» Written task
Copy out every line in the items below that contains the word "agent".

» Provided data
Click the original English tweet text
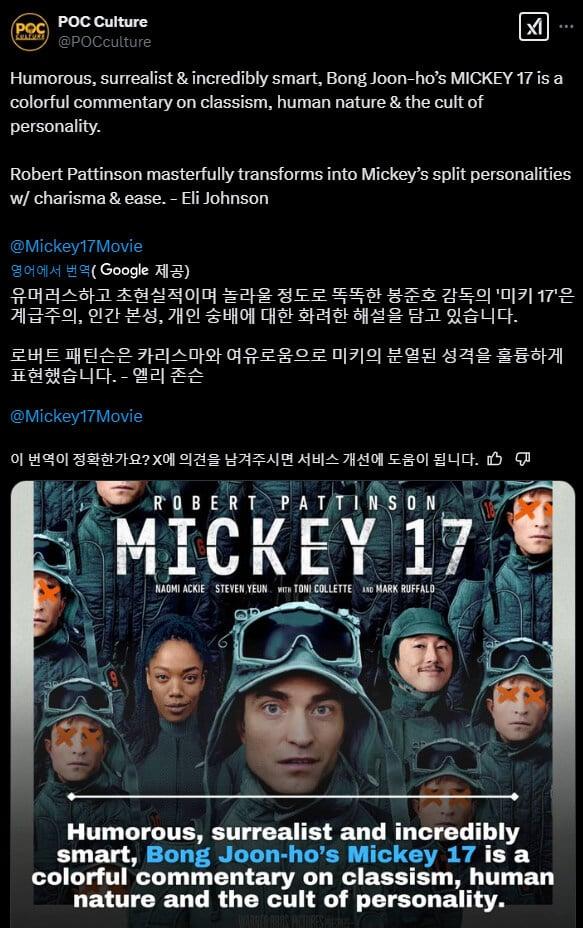Viewport: 583px width, 928px height. pyautogui.click(x=290, y=138)
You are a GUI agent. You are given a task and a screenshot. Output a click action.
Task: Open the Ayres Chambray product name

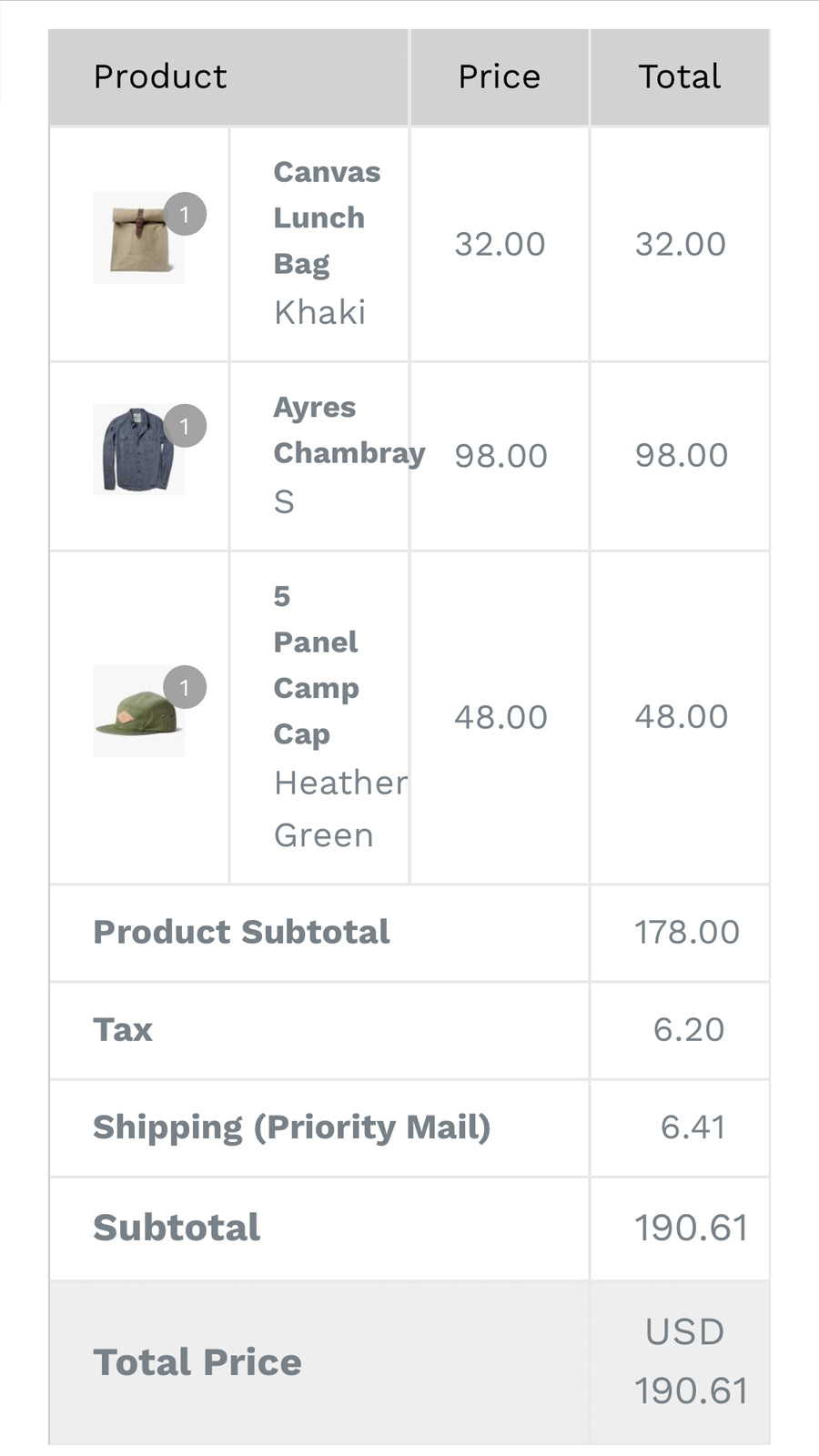click(349, 430)
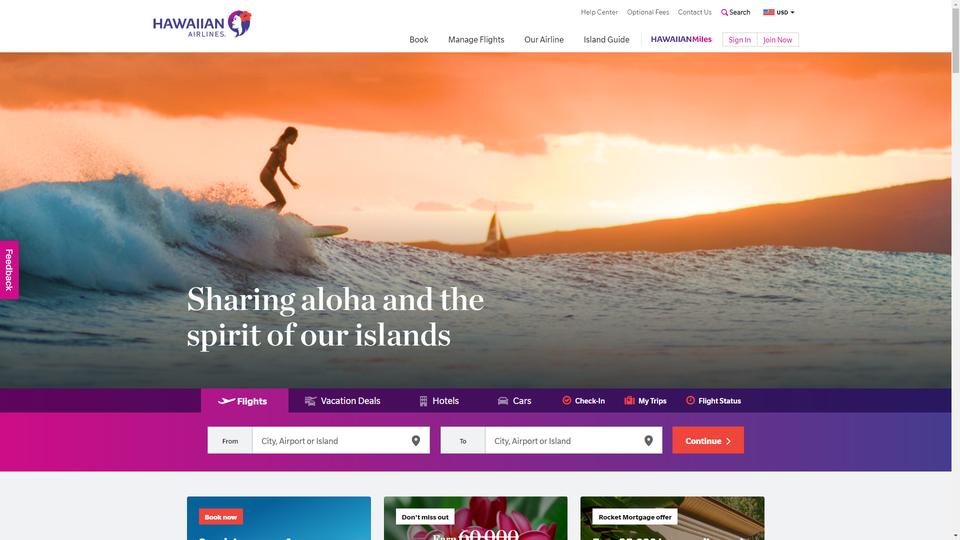Open the pink Feedback side tab

[9, 269]
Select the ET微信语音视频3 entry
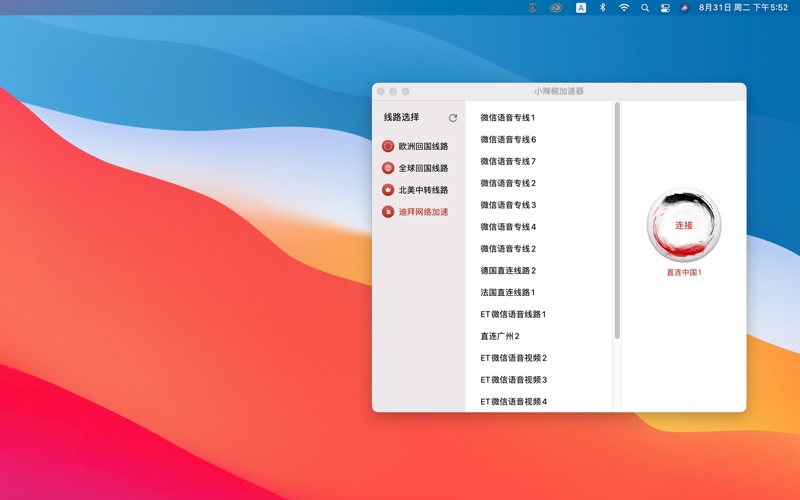The image size is (800, 500). pos(514,380)
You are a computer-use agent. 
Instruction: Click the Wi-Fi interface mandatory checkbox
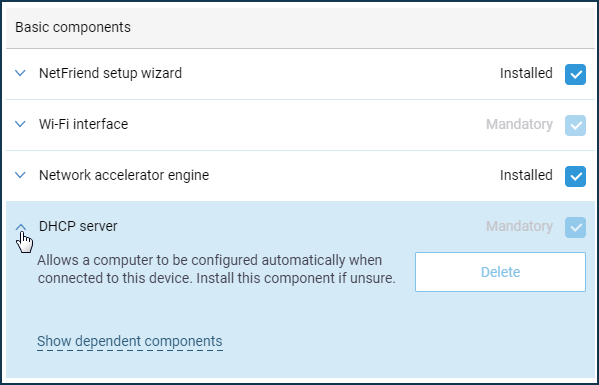(575, 125)
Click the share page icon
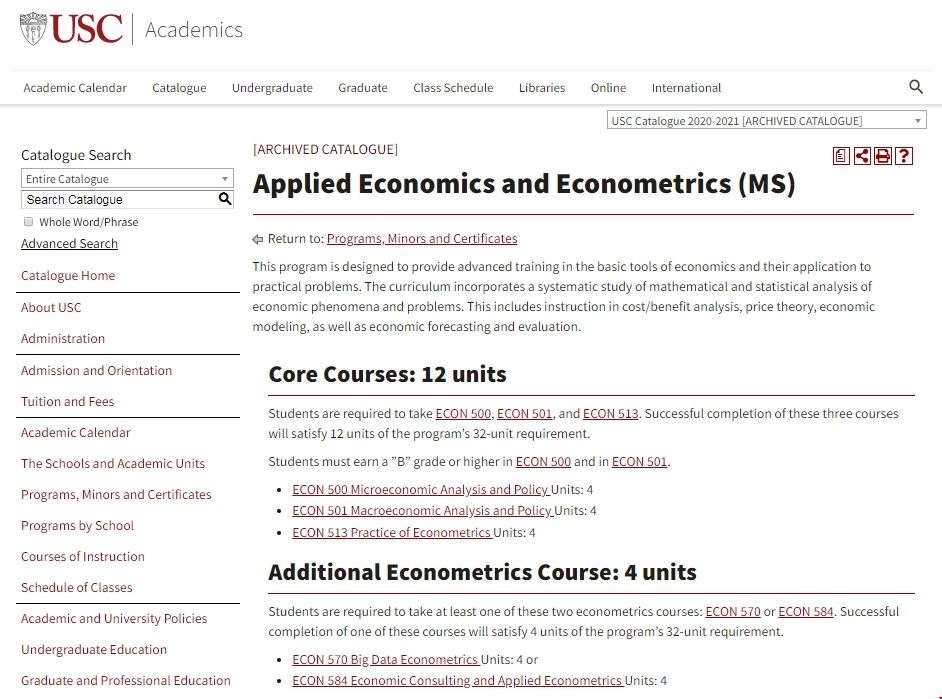The width and height of the screenshot is (942, 699). point(861,156)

» Solution
You are a GUI agent. You are given a task and a screenshot. Output a click action.
You are a computer-use agent. 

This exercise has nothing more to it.